I suspect that by now, there are a bunch of circular-firing-squad e-mails describing the problem and attempting to deflect blame to a rival or external party. Are those not subject to FOIA?
I wouldn’t be at all surprised if the contractor hired to do the PDF creation process was Reed. It should have been a very easy procedure for them, since they already do the PDF creation process for the legacy workflow, and they’d have an incentive to try to keep that cash cow alive as much as possible. The PDFs would be different, however, with some sort of authenticity encoding built-in. I have a suspicion that authenticity encoding infrastructure was what might have fallen apart.
I just did a quick random sample of several applications in that list. Unlike your application, which was published for opposition in February, so could reasonably have been registered on May 11, quite a few of my random sample had apparently not yet been published for opposition, so the “Note to file” would be correct: that application should not have been marked as registered.

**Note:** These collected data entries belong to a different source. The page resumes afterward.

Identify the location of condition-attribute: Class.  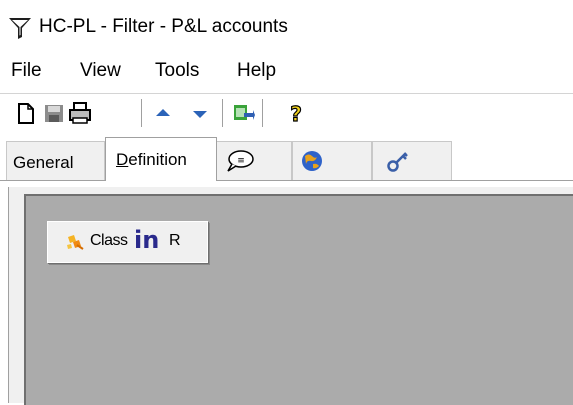
(109, 240).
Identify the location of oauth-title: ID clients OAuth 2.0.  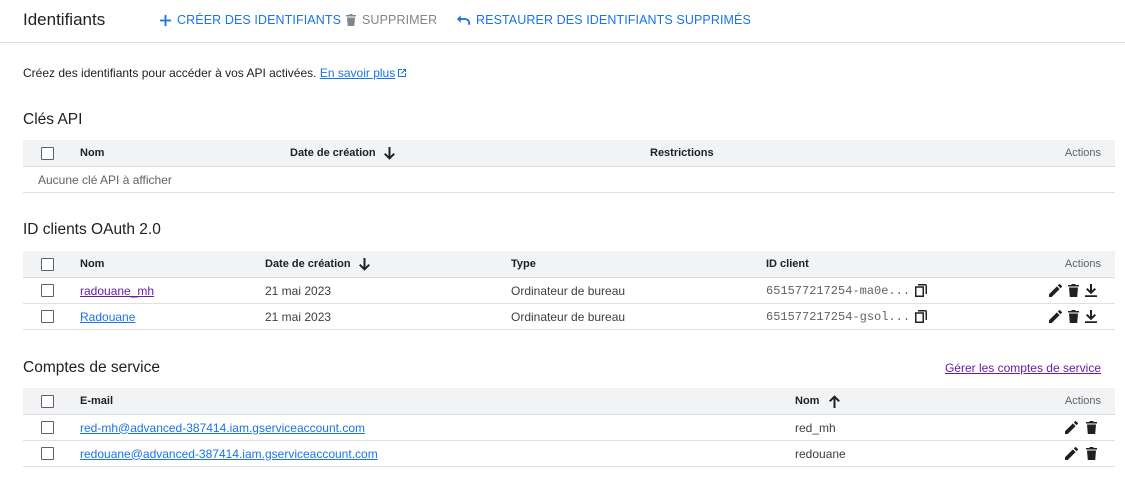
(92, 230).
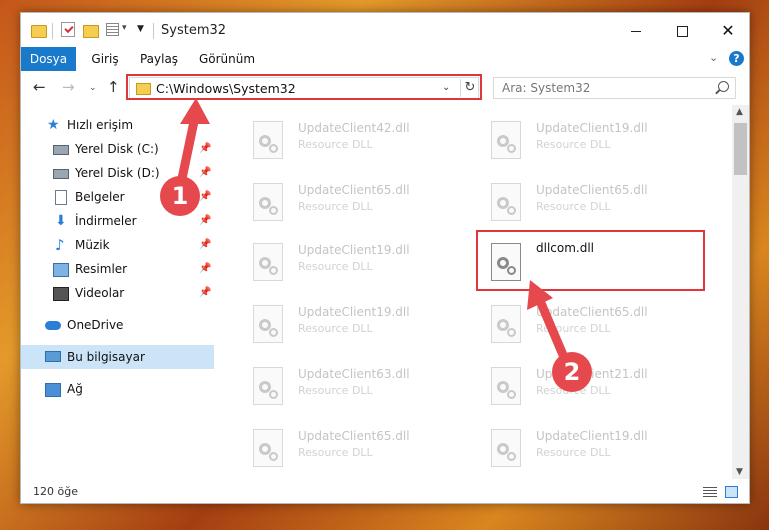 This screenshot has height=530, width=769. Describe the element at coordinates (140, 29) in the screenshot. I see `customize-toolbar-icon: ▼` at that location.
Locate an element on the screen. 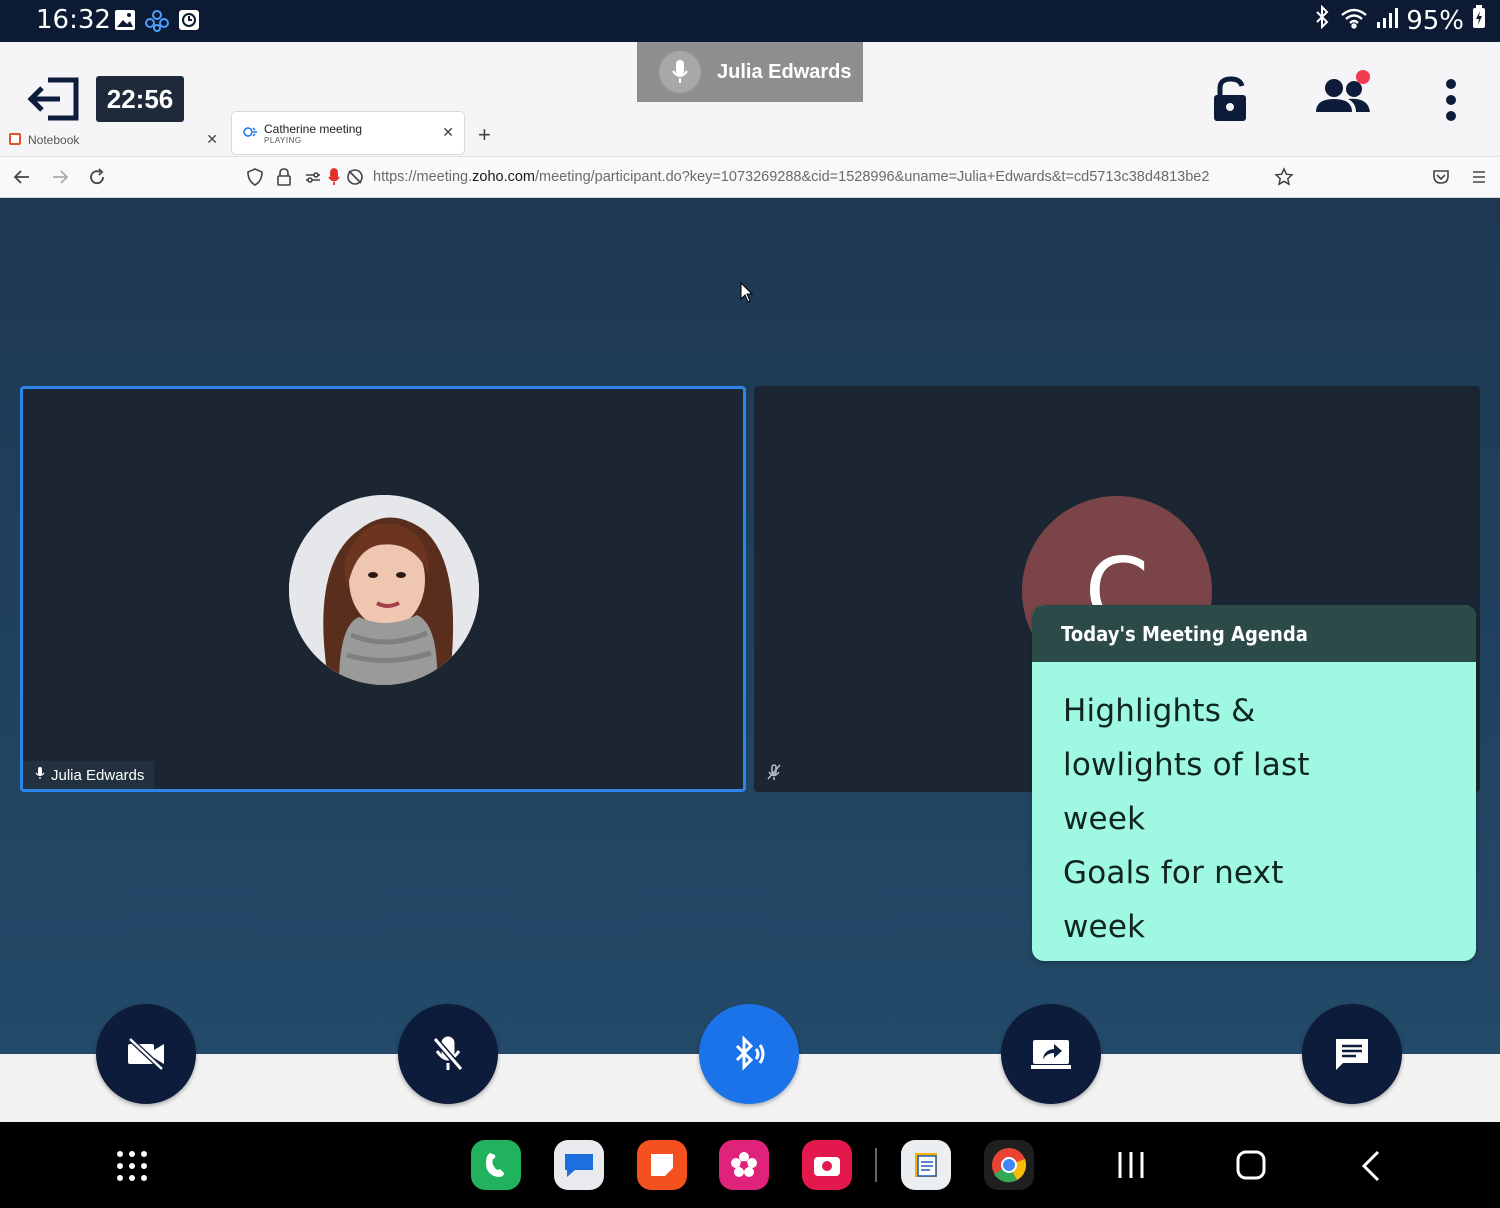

I found others in your condition, however: published for opposition in February, so ripe for registration. My sample was small, but it makes me suspicious that there really were a bunch of registrations that issued incorrectly that day and that the PTO couldn’t immediately figure out which ones should have registered and which ones shouldn’t, so just quietly pulled everything that registered that day. Regardless of what happened, there is no excuse for the PTO not publishing something somewhere explaining that they’d had a massive SNAFU,
I have loaded the 6001 cases into IP Badger. Yes prompted by your comment, I spot-checked and yes there were definitely some cases that had not yet been published for opposition.
I will try to follow the 6001 cases as best I can, in IP Badger.
Did you check if those records NOT published for opposition were for the Supplemental Register? I just reran my search of those 6001 serial numbers. All but 182 were published for opposition on or before 22 February 2022. The 182 without a published for opposition date entry are for the Supplemental Register.
Curiously, the 6001 registration numbers are consecutive numbers. From my experience at the USPTO, that would be very unusual. The normal quality review process typically would remove 1 or 2 registrations per 1000, leaving those registration numbers unused. Well, that’s what I recall, but it has been a while.
Just got a batch of e-registration certificates via email. The client was copied on the email and a copy of the email is in the public file showing the email header with the client’s personal email address. The USPTO’s assurances regarding shielding the email address from public view, TMEP 803.05(b), is out the window.
Thank you for posting your comment. Your comment inspired this blog article.